→ DOCUMENT EXTRACT
▬▬▬▬▬▬▬▬▬▬
Data pages will be written by a background thread periodically.
State will be written by Checkpoint periodically.
open_count serves to detect when a table is potentially damaged
due to an unclean mysqld stop, but thanks to recovery an unclean
mysqld stop will be corrected and so open_count becomes useless.
As state is written less often, it is often obsolete on disk,
we thus should avoid to read it from disk.
- by removing the data page writes above, it is necessary to put
it back at the start of some statements like check, repair and
delete_all. It was already necessary in fact (see ma_delete_all.c).
- disabling CACHE INDEX on Maria tables for now (fixes crash
of test 'key_cache' when run with --default-storage-engine=maria).
- correcting some fishy code in maria_extra.c (we possibly could lose
index pages when doing a DROP TABLE under Windows, in theory).
storage/maria/ha_maria.cc:
disable CACHE INDEX in Maria for now (there is a single cache for now),
it crashes and it's not a priority
storage/maria/ma_bitmap.c:
debug message
storage/maria/ma_check.c:
The statement before maria_repair() may not flush state,
so it needs to be done by maria_repair() (indeed this function
uses maria_open(HA_OPEN_COPY) so reads state from disk,
so needs to find it up-to-date on disk).
For safety (but normally this is not needed) we remove index blocks
out of the cache before repairing.
_ma_flush_blocks() becomes _ma_flush_table_files_after_repair():
it now additionally flushes the data file and state and syncs files.
As a side effect, the assertion "no WRITE_CACHE_USED" from
_ma_flush_table_files() fired so we move all end_io_cache() done
at the end of repair to before the calls to _ma_flush_table_files_after_repair().
▬▬▬▬▬▬▬▬▬▬
→ EXERCISE
Extend the commit notes on Maria storage engine changes, starting after their final sentence. These records were taken from a different source than the commit notes on Maria storage engine changes.

(Records for locating text and elements)
▬▬▬▬▬▬▬▬▬▬
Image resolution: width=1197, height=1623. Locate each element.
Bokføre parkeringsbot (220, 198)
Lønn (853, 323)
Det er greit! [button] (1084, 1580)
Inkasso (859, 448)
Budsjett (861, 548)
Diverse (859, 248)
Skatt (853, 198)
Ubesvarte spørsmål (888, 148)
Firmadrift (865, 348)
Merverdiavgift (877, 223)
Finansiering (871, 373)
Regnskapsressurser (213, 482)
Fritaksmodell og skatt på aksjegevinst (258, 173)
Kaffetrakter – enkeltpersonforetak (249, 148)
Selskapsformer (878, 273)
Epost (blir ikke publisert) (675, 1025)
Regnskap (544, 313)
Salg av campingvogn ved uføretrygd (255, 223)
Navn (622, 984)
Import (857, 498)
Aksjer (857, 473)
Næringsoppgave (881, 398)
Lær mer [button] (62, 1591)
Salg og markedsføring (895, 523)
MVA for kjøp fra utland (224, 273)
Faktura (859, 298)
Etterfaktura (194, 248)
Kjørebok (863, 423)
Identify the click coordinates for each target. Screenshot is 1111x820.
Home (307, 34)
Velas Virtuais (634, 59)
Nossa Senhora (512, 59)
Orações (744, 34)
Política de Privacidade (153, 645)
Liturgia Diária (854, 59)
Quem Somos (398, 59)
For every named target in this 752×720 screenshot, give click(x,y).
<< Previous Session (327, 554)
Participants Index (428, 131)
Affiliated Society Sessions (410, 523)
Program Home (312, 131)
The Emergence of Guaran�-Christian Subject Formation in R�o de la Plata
▬▬▬▬▬▬▬▬▬▬
→ WRITTEN RESPONSE
storage/maria/ma_close.c:
when closing a transactional table, we fsync it. But we need to
do this only after writing its state.
We need to write the state at close time only for transactional
tables (the other tables do that at last unlock).
Putting back the O_RDONLY||crashed condition which I had
removed earlier.
Unmap the file before syncing it (does not matter now as Maria
does not use mmap)
storage/maria/ma_delete_all.c:
need to flush data pages before chsize-ing it. Was needed even when
we flushed data pages at the end of each statement, because we didn't
anyway do it if under LOCK TABLES: the change here thus fixes this bug:
create table t(a int) engine=maria;lock tables t write;
insert into t values(1);delete from t;unlock tables;check table t;
"Size of datafile is: 16384 Should be: 8192"
(an obsolete page went to disk after the chsize(), at unlock time).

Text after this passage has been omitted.